En un entorno competitivo como el actual, la necesidad de profesionalizar al empresario se ha convertido en una prioridad estratégica para asegurar la supervivencia, competitividad y crecimiento sostenible de este sector, según indican desde Level UP.
Esta profesionalización, entendida como la adopción de hábitos de aprendizaje continuo, competencias estratégicas y capacidades de liderazgo, se perfila como un factor decisivo para elevar la productividad, fomentar la innovación y mejorar la capacidad de adaptación frente a retos estructurales.
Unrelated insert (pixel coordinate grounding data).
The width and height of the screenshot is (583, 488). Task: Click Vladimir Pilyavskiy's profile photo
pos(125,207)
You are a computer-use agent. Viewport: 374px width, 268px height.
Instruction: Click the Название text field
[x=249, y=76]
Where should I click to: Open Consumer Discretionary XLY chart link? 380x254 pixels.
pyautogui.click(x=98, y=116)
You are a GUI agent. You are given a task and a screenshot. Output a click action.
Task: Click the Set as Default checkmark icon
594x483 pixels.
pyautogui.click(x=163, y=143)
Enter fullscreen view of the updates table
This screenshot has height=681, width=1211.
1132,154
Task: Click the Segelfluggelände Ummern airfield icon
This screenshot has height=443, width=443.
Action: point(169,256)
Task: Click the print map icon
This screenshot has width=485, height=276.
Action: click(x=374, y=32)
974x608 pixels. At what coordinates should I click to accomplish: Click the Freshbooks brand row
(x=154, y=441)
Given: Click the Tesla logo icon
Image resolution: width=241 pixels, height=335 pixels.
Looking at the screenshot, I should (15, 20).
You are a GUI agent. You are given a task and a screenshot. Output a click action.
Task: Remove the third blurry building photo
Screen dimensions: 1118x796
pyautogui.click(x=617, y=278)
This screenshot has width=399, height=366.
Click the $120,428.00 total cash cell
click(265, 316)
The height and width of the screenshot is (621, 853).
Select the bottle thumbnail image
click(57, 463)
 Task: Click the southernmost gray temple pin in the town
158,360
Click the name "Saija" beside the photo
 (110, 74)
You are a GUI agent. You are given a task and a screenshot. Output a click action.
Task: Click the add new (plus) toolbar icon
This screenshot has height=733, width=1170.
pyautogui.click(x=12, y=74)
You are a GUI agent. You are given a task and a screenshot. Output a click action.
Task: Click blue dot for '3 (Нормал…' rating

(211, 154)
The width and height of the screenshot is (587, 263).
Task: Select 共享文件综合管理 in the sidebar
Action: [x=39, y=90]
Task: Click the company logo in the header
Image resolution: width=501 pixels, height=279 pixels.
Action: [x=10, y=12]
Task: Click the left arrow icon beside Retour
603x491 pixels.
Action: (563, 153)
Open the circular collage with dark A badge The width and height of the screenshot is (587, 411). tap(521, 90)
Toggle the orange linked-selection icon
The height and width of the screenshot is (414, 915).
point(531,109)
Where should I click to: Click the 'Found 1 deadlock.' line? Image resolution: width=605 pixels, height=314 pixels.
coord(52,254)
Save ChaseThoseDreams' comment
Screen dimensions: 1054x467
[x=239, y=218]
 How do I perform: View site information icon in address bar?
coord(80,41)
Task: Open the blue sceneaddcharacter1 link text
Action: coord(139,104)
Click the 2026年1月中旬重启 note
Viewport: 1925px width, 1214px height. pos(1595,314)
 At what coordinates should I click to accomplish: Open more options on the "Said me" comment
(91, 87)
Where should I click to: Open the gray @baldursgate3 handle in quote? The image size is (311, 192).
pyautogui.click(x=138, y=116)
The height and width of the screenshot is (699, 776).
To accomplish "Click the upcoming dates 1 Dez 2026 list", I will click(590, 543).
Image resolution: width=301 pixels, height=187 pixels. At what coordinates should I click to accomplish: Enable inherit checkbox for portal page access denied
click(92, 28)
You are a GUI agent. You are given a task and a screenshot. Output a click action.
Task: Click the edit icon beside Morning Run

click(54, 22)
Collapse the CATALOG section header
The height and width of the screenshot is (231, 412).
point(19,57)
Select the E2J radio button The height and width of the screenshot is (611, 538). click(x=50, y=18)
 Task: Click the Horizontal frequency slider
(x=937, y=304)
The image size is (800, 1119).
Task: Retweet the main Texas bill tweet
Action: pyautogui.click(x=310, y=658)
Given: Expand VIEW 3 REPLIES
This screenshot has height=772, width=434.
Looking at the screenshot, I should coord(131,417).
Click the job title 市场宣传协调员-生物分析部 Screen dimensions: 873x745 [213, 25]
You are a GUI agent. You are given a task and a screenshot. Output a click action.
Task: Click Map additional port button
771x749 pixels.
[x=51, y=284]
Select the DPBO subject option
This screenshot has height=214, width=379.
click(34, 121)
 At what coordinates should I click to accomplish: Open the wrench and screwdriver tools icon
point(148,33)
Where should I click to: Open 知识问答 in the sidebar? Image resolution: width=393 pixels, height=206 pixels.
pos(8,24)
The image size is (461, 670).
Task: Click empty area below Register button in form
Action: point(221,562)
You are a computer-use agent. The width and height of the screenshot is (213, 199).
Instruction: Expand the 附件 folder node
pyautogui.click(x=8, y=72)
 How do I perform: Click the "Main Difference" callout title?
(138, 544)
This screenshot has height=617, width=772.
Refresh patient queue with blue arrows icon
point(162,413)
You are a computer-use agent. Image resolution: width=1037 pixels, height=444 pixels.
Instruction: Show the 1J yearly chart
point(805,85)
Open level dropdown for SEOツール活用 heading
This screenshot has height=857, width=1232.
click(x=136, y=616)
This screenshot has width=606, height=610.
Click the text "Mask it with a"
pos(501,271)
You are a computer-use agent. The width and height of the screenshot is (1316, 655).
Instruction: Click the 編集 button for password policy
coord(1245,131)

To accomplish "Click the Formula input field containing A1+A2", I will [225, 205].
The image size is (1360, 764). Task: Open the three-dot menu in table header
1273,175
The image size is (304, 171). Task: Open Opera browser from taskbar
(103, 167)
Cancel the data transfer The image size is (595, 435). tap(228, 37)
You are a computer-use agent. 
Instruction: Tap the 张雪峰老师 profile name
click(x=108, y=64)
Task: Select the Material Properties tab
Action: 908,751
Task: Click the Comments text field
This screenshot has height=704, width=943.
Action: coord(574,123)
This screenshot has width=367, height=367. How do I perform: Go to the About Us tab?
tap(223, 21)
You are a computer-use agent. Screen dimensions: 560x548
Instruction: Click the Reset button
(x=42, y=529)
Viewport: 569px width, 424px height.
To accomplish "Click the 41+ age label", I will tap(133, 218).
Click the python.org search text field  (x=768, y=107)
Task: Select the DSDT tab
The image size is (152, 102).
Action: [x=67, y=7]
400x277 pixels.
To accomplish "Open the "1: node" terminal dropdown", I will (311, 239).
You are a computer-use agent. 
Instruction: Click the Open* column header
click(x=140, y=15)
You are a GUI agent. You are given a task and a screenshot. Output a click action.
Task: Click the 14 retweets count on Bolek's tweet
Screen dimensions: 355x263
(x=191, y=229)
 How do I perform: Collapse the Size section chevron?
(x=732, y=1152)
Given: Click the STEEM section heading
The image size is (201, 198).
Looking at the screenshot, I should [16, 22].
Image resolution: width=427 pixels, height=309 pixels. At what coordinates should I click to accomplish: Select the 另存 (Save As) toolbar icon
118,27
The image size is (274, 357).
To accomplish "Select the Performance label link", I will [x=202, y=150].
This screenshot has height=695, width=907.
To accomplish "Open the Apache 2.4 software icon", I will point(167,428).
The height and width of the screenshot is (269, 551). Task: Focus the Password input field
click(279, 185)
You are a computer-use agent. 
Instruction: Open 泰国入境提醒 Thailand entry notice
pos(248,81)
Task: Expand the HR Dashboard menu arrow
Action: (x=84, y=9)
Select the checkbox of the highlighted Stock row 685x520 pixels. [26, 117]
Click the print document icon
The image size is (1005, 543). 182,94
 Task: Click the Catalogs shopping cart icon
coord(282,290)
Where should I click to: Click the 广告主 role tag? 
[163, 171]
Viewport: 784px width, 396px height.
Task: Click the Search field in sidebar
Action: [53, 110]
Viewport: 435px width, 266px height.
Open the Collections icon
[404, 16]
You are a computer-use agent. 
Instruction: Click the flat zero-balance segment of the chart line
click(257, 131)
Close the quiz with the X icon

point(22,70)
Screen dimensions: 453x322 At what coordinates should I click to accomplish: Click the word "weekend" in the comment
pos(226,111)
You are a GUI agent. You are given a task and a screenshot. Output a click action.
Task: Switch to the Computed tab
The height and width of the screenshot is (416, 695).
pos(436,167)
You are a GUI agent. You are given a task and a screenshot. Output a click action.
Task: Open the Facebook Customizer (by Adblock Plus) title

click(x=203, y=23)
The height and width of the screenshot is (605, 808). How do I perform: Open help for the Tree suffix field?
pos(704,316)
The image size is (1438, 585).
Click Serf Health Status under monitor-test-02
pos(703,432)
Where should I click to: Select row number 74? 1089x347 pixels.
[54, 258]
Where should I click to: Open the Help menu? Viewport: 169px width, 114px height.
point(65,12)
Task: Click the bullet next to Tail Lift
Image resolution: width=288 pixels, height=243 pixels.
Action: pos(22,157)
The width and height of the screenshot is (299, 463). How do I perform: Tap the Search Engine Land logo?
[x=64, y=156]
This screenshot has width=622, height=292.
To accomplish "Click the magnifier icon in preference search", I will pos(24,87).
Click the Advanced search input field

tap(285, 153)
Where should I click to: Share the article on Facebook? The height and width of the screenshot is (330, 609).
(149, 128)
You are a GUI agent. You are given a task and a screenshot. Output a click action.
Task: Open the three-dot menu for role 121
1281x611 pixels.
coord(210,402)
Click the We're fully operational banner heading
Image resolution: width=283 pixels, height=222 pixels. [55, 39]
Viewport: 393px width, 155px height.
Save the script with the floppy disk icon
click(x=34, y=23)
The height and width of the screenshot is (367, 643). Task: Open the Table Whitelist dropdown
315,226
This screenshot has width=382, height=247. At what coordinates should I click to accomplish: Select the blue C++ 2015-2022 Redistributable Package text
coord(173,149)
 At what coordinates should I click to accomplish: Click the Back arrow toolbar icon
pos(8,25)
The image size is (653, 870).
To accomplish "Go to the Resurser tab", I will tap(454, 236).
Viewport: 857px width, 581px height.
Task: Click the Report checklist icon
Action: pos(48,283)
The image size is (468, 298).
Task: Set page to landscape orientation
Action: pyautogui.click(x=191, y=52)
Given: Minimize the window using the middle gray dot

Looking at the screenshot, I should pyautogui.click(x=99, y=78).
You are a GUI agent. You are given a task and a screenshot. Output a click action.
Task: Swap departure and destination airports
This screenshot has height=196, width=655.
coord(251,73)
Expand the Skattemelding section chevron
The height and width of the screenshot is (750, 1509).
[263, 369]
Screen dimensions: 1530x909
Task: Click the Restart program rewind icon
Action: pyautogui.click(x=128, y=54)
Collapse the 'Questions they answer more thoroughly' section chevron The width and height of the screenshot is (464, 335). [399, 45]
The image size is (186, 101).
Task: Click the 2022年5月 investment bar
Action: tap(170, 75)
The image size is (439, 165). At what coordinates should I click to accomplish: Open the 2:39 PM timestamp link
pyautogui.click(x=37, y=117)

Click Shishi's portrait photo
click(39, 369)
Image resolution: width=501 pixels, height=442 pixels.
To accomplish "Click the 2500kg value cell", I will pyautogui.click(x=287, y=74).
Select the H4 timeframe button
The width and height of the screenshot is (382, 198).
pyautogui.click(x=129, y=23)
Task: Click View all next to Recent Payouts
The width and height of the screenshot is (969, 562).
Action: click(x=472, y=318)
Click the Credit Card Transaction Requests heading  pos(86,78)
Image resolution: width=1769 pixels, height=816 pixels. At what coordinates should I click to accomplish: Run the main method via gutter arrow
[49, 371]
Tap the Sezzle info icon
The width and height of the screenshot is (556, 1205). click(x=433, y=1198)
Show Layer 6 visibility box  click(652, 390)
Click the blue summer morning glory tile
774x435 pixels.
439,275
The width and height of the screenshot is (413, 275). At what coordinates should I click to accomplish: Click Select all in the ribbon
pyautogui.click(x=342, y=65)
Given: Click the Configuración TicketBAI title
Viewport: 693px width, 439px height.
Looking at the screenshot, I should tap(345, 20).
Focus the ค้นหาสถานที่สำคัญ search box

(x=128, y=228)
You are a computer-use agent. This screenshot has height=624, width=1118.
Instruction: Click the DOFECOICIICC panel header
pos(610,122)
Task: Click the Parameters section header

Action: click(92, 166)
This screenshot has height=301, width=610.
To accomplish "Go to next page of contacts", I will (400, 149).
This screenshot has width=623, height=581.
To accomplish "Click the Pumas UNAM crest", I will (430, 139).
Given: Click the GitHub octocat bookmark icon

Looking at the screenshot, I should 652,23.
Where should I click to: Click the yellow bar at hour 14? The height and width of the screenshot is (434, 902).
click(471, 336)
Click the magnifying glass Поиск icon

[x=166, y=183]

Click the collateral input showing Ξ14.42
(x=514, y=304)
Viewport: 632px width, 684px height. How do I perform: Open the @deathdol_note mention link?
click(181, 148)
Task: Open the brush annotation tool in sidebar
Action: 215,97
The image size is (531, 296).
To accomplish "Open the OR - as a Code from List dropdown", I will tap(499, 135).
Hoy, muchas pymes se enfrentan a dificultades como la falta de talento cualificado, carencias formativas y escasa cultura de desarrollo continuo, que limitan su crecimiento y competitividad en mercados cada vez más exigentes.
A pesar de su peso socioeconómico, las pymes españolas reportan retos persistentes en áreas clave como la gestión estratégica, la digitalización y el liderazgo de equipos. La burocracia y el acceso limitado a recursos formativos estructurados son barreras que, de no superarse, amenazan la resiliencia y el potencial de expansión de los negocios.
Expertos coinciden en que cerrar la brecha entre la formación que reciben los empresarios y las habilidades que el mercado exige debe ser una prioridad tanto a nivel empresarial como institucional. La falta de inversión en competencias empresariales —tanto técnicas como transversales— repercute directamente en menores tasas de productividad, escasa adopción de innovación y dificultades para atraer y retener talento cualificado.